Il s'agit de l'attaque, par André SPADA et ses complices, de l'auto postale assurant le service entre LOPIGNA et AJACCIO.
Le 18 mai 1930 au matin, près de SARI d'ORCINO, un tronc d'arbre et des pierres barraient la route, indique le journal. D'après Lucia MOLINELLI-CANCELLIERI, dans son livre "SPADA, dernier bandit corse", ce fut au lieu-dit Casaloro, à quatre kilomètres de LOPIGNA, avec un barrage de "deux grosses pierres, calées par des pierres plus petites". L'image montre quatre agresseurs et le texte d'accompagnement en cite cinq. En fait, André SPADA était simplement accompagné par son frère Bastien (d'après Lucia MOLINELLI-CANCELLIERI). Les gendarmes ADAM et HERVÉ, ainsi que le convoyeur Jean-Vitus RICCI, furent tués dans l'échange de coups de feu. Le troisième gendarme, ABADIE, était grièvement blessé. Les autres passagers purent s'enfuir alors que les bandits tentaient, sans y parvenir, d'incendier le véhicule.

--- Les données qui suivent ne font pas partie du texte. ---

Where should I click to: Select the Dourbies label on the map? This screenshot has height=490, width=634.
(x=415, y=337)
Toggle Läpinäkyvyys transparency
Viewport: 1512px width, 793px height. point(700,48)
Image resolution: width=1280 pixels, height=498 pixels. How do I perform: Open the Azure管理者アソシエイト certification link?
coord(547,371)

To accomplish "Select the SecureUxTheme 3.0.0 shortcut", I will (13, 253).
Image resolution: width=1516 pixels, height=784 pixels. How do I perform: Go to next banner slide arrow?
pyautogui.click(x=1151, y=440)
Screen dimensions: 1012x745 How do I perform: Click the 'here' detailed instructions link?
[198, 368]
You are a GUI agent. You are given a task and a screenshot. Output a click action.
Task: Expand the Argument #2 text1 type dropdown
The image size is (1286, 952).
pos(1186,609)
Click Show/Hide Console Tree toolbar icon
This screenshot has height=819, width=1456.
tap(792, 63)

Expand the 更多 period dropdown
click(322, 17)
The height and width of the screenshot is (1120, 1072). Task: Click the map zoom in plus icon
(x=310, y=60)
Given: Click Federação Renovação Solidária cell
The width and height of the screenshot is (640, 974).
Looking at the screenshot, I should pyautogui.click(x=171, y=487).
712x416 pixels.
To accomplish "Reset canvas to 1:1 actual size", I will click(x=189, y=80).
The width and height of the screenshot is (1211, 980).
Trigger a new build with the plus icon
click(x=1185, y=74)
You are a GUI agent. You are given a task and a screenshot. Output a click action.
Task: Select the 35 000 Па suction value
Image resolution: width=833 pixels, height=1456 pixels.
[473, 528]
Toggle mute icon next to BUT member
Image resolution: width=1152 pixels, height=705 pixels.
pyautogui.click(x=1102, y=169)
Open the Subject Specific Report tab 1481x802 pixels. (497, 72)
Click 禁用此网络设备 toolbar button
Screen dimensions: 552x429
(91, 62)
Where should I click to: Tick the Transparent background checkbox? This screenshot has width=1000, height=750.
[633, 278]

La raison de cette tragédie? La concession du service postal d'Ajaccio à Lopigna dont ROMANETTI avait été le bénéficiaire par personnes interposées. SPADA en avait repris l'héritage. Le contrat arrivant à expiration, l'administration des Postes l'avait accordé à François SORBA, maire de LOPIGNA, et à son demi-frère RICCI le 27 avril 1930. SPADA voulait récupérer ce qu'il considérait comme son bien.
"Après le drame, le service postal fut interrompu pendant six mois. Nul n'osait plus enfreindre les ordres de SPADA et les facteurs assuraient à pied tant bien que mal le transport du courrier. Puis on apprit le 17 novembre 1930 qu'un certain Jules MALANDRI avait obtenu de l'administration des postes l'adjudication du service. MALANDRI n'était autre que le prête-nom choisi par SPADA" (d'après Lucia MOLINELLI-CANCELLIERI).
Le crime avait payé malgré l'émoi causé par le triple assassinat de LOPIGNA. Il fallut attendre un an de plus pour que l'attaque de GUAGNO-les-BAINS provoqua la réaction gouvernementale dont il sera fait l'historique prochainement sur ce blog.